The Lorenz system has three fixed points for r > 1: the origin and two symmetric points C± = (±√(b(r-1)), ±√(b(r-1)), r-1). At r = 28 with σ = 10 and b = 8/3, all three are unstable. Where do trajectories go if all fixed points are unstable?
ATrajectories escape to infinity — with no stable fixed point, nothing can confine them
BTrajectories settle onto a strange attractor — a bounded set with fractal structure that is neither a fixed point nor a periodic orbit
CTrajectories settle into a stable limit cycle that doesn't encircle any of the fixed points
DThe system enters a quasiperiodic state on a torus
Despite all fixed points being unstable, the Lorenz system is dissipative — volumes in phase space contract (the divergence of the flow is -(σ + 1 + b) < 0). This means trajectories are confined to a bounded region even though no individual fixed point attracts them. The trajectories settle onto the Lorenz attractor: a fractal set of measure zero where they loop around C+ and C- in an unpredictable pattern. This is the defining feature of a strange attractor — it attracts trajectories while having zero volume and infinite complexity.

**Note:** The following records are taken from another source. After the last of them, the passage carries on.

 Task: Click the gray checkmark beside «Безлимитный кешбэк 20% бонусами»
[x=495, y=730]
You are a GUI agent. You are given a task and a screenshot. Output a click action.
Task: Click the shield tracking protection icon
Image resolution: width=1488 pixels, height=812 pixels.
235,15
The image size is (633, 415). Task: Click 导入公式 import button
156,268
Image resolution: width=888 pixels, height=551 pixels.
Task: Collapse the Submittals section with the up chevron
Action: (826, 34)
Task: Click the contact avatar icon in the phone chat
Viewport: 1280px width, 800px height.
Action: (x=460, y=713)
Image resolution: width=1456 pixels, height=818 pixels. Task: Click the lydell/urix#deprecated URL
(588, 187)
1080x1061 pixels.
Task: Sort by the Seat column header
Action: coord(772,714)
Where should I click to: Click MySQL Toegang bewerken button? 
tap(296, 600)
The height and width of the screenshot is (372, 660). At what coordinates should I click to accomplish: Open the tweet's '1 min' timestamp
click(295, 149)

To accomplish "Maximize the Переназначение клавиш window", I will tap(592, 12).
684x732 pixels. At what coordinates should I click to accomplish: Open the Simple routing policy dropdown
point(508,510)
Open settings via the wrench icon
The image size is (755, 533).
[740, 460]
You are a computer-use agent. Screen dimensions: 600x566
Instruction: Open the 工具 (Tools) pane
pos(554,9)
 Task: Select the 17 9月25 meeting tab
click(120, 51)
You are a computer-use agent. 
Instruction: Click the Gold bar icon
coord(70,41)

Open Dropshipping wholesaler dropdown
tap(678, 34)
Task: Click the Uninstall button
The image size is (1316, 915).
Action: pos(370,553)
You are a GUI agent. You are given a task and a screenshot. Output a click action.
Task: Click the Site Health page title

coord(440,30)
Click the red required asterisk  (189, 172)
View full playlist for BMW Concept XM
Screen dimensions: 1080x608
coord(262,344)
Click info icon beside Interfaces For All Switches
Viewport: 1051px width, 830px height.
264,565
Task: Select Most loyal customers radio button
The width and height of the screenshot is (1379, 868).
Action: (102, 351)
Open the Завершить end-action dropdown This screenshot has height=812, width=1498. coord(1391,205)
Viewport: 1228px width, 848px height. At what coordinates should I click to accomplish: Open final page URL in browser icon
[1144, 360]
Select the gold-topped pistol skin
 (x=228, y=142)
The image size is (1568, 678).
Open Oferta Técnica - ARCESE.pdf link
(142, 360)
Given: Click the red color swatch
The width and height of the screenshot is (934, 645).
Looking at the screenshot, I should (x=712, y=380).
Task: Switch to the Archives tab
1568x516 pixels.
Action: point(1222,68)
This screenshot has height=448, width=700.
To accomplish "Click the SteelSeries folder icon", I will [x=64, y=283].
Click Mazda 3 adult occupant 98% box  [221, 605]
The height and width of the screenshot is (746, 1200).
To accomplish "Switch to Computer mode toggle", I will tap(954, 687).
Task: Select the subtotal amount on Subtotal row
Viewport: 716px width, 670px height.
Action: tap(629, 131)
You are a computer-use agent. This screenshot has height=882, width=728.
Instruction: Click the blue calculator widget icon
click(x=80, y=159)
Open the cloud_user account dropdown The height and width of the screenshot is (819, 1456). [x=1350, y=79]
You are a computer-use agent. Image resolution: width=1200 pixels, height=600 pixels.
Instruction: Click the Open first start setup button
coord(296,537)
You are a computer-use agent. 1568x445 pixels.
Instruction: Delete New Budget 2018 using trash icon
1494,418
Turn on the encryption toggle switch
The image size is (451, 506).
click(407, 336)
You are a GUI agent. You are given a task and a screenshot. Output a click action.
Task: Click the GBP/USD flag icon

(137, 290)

Question 2 Multiple Choice
Lorenz discovered chaos while studying weather. He found that rounding his initial conditions from six decimal places to three produced a completely different trajectory after a short time. This illustrates:
AA bug in his computer code
BThe system being non-deterministic — different runs give different results
CSensitive dependence on initial conditions — the hallmark of chaos, where exponential divergence means even tiny differences in initial conditions lead to completely different outcomes after sufficient time
DNumerical instability in his integration scheme, not a property of the underlying equations
Lorenz's 1963 discovery is the founding moment of chaos theory. His system was deterministic — the same initial conditions always produce the same trajectory. But his rounding (a change of about 0.01%) grew exponentially until the two trajectories were completely unrelated. This is not numerical error (it persists as the integration step shrinks to zero) but a genuine property of the equations: the largest Lyapunov exponent is positive (≈ 0.9), meaning perturbations grow by a factor of e ≈ 2.7 per unit time. After about 30 time units, a difference of 10⁻³ has grown to order 1.
Question 3 True / False
The Lorenz system is symmetric under (x, y, z) → (-x, -y, z). This means that if (x(t), y(t), z(t)) is a solution, then (-x(t), -y(t), z(t)) is also a solution.
TTrue
FFalse
Answer: True
Substituting -x for x and -y for y in the equations: d(-x)/dt = σ(-y - (-x)) = -σ(y - x) = -ẋ ✓; d(-y)/dt = r(-x) - (-y) - (-x)z = -(rx - y - xz) = -ẏ ✓; dz/dt = (-x)(-y) - bz = xy - bz = ż ✓. The equations are invariant. This symmetry explains why the two lobes C+ and C- of the attractor are mirror images. The attractor itself respects this symmetry even though individual trajectories break it — a trajectory might spend more time near C+ than C- at any given moment.
Question 4 Short Answer
Describe the bifurcation sequence of the Lorenz system as r increases from 0, with σ = 10 and b = 8/3.
Think about your answer, then reveal below.
Model answer: At r = 0, the origin is the only fixed point (globally stable). At r = 1, a pitchfork bifurcation creates C+ and C- while the origin becomes unstable. For 1 < r < r_H ≈ 24.74, C± are stable spirals. At r_H, a subcritical Hopf bifurcation makes C± unstable — but the unstable limit cycles created exist for r < r_H, not r > r_H. For r slightly above r_H, the system exhibits transient chaos before settling to C±. At r ≈ 24.06, a homoclinic bifurcation creates the strange attractor, which coexists with stable C± until r_H. For r > r_H ≈ 24.74, the strange attractor is the only attractor. The classic chaotic regime at r = 28 is well beyond this transition.
The Lorenz system's route to chaos is complex and involves several bifurcation types interacting. The subcritical Hopf bifurcation at C± is crucial — it means the transition to chaos is sudden (subcritical), not gradual. The coexistence of the strange attractor with stable fixed points between r ≈ 24.06 and r_H ≈ 24.74 creates a hysteretic region where the system's long-term behavior depends on initial conditions.